Myanmar is an ancient Buddhist country in Southeast Asia. It has beautiful scenery, friendly people, thousands of unique temples and pagodas, and rich culture, making Myanmar one of the favorite destinations for travel photographers.
Bagan, a small town in central Myanmar, is famous for its vast collection of Buddhist architecture and rich Buddhist culture. In the heyday of history, there were more than 10,000 large and small temples and pagodas. There are still more than 2,000 temples exist nowadays, it is the most densely populated city in the world. Burmese pagoda is mainly made of bricks and has a bell-shaped structure. Because of the gold mines and gems produced in Myanmar, believers are offering gold foil and gems to decorate the Buddha statues and temples. When the sun rises, the red sun shines on the golden temples and pagodas. The earth is covered with yellow and golden color, together with the hot air balloon flying slowly above the pagoda, forming a bright and fantastic landscape in Bagan.

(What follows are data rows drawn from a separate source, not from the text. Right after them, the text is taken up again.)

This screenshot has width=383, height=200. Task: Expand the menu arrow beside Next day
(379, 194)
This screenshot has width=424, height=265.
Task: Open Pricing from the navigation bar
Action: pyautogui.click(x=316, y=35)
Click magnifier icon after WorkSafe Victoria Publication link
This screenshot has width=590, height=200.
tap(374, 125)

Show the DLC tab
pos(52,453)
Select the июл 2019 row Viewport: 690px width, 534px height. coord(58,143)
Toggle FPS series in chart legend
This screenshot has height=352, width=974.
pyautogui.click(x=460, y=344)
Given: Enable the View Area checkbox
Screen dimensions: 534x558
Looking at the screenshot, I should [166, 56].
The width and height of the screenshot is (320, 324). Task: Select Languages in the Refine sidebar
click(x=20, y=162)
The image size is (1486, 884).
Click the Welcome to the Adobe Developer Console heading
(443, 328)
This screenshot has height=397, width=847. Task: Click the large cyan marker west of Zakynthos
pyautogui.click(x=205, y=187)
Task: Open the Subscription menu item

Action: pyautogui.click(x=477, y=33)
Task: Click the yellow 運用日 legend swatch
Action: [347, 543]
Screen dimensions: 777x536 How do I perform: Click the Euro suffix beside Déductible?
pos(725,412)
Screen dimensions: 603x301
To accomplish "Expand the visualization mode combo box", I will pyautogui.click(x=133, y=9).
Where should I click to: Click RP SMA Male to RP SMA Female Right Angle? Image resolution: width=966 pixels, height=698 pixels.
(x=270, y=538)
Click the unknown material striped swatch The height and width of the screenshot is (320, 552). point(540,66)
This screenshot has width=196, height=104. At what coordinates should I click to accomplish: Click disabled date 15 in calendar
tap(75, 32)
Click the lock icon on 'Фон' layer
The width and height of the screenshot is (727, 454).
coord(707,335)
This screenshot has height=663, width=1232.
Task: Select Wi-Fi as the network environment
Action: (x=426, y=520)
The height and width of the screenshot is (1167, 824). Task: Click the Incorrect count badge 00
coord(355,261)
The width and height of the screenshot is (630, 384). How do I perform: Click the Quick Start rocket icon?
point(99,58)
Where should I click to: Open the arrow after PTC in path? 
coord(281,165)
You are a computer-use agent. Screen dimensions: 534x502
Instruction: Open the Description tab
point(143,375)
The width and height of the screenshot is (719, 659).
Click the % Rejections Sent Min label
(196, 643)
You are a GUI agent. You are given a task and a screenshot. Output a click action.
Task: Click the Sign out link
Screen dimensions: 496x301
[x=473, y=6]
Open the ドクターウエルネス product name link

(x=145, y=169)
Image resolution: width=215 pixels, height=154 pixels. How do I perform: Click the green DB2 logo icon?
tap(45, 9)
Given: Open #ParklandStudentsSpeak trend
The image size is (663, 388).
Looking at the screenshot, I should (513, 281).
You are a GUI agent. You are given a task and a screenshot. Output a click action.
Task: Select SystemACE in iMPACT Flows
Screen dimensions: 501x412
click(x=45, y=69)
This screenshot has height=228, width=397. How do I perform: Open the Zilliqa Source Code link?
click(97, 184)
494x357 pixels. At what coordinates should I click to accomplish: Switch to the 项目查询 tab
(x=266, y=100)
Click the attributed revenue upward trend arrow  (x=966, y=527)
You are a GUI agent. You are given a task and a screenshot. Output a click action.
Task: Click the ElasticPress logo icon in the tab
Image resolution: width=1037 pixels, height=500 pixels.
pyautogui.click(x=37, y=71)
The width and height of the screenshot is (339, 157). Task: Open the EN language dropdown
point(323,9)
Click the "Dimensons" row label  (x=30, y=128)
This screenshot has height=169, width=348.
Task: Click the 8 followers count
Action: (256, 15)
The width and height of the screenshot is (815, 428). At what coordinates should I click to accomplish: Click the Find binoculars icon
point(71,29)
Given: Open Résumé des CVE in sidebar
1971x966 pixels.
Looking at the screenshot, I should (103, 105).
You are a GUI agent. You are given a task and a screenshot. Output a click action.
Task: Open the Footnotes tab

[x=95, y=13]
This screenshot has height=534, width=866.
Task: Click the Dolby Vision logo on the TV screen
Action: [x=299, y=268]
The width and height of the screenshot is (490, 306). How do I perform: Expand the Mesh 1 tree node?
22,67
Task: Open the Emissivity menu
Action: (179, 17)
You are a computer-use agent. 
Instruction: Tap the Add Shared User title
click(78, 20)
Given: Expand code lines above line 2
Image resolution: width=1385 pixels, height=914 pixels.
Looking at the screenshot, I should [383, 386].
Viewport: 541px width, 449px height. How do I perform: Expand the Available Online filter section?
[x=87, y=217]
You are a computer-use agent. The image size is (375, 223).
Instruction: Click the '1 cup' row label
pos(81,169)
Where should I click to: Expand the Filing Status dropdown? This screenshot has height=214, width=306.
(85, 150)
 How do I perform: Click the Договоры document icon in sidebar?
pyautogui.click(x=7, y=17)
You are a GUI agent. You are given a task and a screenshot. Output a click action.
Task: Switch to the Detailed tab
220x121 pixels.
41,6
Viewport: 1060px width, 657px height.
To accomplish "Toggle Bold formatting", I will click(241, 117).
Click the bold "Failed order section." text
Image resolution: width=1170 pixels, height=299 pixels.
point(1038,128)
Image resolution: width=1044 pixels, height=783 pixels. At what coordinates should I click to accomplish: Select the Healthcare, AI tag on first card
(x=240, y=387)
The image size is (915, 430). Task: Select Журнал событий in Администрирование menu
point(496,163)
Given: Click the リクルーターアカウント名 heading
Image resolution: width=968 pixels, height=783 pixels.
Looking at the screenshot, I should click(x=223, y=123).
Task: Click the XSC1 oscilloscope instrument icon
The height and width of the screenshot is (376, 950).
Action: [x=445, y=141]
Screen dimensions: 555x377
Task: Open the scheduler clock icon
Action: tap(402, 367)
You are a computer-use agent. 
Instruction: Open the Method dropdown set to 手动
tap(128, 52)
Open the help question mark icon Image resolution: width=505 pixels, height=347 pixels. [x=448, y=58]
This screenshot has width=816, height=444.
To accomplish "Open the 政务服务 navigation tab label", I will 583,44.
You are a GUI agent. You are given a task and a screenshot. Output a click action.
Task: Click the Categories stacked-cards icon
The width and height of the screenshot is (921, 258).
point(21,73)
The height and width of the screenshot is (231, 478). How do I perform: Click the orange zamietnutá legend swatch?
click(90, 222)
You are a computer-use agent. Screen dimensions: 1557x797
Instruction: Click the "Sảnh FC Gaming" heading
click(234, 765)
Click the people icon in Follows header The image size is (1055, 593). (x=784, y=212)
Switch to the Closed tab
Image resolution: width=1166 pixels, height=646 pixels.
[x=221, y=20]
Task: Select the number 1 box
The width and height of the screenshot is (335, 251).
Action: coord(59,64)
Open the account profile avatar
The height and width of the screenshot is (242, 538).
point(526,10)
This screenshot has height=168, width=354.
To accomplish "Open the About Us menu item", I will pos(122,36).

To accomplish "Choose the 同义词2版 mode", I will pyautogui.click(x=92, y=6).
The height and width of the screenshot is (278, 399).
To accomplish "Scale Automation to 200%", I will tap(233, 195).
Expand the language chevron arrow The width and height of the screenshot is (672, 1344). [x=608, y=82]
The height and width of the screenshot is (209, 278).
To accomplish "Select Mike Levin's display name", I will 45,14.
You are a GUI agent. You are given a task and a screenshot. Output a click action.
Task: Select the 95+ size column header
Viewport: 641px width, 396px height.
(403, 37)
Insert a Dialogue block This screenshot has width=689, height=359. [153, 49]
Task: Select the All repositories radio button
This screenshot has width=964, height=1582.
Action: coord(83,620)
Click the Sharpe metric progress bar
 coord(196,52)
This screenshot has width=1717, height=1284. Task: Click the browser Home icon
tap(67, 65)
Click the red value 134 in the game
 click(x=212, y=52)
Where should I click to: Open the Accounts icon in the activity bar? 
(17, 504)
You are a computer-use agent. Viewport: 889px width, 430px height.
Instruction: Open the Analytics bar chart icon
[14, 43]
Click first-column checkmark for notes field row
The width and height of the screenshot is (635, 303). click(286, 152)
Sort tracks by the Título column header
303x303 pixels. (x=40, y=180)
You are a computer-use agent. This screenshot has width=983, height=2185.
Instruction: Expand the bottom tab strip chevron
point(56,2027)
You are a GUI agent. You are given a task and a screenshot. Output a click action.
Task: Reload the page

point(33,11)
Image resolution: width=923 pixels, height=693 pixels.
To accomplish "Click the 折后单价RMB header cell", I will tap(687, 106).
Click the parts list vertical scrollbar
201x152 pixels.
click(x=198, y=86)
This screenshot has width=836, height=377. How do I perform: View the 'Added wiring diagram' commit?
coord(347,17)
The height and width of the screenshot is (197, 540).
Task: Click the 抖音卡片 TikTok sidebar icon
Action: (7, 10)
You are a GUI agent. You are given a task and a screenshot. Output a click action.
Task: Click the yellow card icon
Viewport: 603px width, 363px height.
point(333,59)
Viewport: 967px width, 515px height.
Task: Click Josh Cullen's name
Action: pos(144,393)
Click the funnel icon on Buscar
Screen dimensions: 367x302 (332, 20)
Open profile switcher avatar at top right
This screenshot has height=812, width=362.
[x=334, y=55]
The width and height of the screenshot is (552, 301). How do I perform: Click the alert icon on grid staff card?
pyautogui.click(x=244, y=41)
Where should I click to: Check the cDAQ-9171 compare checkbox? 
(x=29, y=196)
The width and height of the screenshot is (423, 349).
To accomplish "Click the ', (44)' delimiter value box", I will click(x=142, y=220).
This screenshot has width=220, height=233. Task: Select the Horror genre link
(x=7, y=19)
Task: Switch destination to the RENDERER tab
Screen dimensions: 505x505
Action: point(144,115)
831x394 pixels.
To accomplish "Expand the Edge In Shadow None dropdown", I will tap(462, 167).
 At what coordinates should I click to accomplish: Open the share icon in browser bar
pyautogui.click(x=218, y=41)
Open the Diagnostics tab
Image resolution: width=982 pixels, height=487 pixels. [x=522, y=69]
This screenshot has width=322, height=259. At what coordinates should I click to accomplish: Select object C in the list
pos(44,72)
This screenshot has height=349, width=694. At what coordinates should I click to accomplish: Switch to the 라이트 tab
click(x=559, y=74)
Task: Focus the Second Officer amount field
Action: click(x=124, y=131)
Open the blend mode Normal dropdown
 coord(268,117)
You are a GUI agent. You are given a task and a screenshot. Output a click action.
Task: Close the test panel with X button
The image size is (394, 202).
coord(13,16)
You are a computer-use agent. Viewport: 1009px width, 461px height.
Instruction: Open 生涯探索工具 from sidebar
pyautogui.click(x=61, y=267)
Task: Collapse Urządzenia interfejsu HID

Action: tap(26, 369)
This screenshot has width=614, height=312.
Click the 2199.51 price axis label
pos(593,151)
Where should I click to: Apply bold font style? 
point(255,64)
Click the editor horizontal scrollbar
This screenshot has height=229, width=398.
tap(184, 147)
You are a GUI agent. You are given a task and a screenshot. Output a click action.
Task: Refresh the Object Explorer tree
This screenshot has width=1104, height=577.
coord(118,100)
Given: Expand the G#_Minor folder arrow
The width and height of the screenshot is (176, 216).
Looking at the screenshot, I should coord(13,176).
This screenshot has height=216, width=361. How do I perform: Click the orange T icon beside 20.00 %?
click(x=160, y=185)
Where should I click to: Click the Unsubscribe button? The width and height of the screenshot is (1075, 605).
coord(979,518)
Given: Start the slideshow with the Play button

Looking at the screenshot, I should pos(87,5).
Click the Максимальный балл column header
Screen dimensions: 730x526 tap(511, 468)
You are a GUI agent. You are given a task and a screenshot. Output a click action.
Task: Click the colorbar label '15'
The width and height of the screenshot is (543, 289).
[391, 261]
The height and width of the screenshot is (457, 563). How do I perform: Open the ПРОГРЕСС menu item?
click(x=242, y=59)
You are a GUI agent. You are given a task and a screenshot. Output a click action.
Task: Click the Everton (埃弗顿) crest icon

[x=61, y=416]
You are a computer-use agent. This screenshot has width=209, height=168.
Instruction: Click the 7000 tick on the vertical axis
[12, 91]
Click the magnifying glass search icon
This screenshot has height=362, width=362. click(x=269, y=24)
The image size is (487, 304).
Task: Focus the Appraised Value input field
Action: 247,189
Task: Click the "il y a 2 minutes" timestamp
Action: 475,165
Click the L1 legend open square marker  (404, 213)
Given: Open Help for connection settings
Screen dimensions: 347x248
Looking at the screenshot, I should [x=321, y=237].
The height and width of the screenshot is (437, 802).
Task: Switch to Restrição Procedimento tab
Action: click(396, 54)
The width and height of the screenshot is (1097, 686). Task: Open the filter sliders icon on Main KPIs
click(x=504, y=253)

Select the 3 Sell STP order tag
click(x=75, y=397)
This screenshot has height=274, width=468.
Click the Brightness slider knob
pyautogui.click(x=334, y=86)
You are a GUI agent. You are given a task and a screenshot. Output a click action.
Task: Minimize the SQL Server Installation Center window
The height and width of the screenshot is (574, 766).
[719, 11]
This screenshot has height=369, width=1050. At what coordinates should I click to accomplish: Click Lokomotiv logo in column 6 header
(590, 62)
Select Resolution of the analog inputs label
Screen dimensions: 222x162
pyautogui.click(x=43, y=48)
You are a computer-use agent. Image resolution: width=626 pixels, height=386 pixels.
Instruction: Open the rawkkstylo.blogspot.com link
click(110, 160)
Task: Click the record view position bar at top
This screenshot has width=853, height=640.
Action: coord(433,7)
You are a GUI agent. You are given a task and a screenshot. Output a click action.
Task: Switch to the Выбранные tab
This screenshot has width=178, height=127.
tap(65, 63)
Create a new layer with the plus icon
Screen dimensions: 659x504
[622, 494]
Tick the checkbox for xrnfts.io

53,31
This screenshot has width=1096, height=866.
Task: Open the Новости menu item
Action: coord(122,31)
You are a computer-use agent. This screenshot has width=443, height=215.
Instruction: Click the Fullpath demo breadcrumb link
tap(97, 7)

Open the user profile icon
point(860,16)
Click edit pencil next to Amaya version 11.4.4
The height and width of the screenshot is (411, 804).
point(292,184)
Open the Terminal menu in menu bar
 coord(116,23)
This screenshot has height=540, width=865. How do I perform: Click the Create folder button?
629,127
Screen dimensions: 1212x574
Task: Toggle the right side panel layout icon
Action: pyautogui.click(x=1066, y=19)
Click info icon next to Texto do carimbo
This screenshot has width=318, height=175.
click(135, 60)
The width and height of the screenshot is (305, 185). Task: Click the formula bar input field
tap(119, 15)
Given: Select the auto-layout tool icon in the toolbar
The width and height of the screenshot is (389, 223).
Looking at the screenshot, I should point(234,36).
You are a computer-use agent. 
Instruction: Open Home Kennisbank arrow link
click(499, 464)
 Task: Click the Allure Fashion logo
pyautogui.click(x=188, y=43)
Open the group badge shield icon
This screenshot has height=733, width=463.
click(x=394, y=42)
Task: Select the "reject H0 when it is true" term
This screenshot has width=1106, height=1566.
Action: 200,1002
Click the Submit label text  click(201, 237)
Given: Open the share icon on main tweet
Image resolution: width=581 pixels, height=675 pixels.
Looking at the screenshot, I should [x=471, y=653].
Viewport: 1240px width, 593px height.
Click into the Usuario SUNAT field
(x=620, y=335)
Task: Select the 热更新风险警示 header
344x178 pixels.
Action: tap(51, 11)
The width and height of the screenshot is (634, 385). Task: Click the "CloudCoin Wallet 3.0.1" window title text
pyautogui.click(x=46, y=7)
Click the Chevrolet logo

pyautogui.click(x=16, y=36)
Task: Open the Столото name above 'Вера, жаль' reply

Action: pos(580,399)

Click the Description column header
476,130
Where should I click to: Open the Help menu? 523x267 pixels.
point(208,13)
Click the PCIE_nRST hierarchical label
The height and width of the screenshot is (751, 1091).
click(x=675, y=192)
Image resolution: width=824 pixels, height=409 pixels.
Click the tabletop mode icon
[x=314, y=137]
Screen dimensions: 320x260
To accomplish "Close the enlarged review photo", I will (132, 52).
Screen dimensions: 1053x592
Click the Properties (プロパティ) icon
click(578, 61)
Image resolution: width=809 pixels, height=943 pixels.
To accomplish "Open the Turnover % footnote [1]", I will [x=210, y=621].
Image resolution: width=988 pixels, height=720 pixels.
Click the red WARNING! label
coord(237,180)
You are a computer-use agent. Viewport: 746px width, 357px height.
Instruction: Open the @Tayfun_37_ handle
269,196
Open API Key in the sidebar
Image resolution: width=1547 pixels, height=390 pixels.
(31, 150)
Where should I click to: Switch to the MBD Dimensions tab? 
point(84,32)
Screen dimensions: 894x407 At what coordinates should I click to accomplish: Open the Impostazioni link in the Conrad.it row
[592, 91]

Mandalay is the second largest city in Myanmar, meaning “the city of treasures”. It is the capital of Myanmar's last dynasty and is listed as a UN World Heritage Site. Over the past 20 years, with the influx of Chinese immigrants, Mandalay’s economic structure has been reshaped. The little monks on the streets, the flower-vendor girls who wear the tanaka powder, and the lively market show the prosperity of this new and old city.
Inle Lake is a 875-meter-high tranquil lake and surrounded by mountains. A row of houses, temples and markets on the banks of the lake were built. The one-footed boat-rolling and the special fishing method are unique views of Inle Lake.
【Myanmar Impression】 The joint exhibition is a mark on this rising ancient country by four photographers-- Jung-Te Hwang, Amy Chiu, Yeh Wuu Chang, Mu Lung Lee.
The photographers visited Bagan, Mandalay, Inle Lake, Yangon and other Myanmar's most representative ancient cities and natural landscapes, and recorded the local culture with their cameras. Through the photographer's lens, it not only leads the viewer to the ancient mysterious side of Myanmar, but also has a closer understanding of the life of the Burmese people.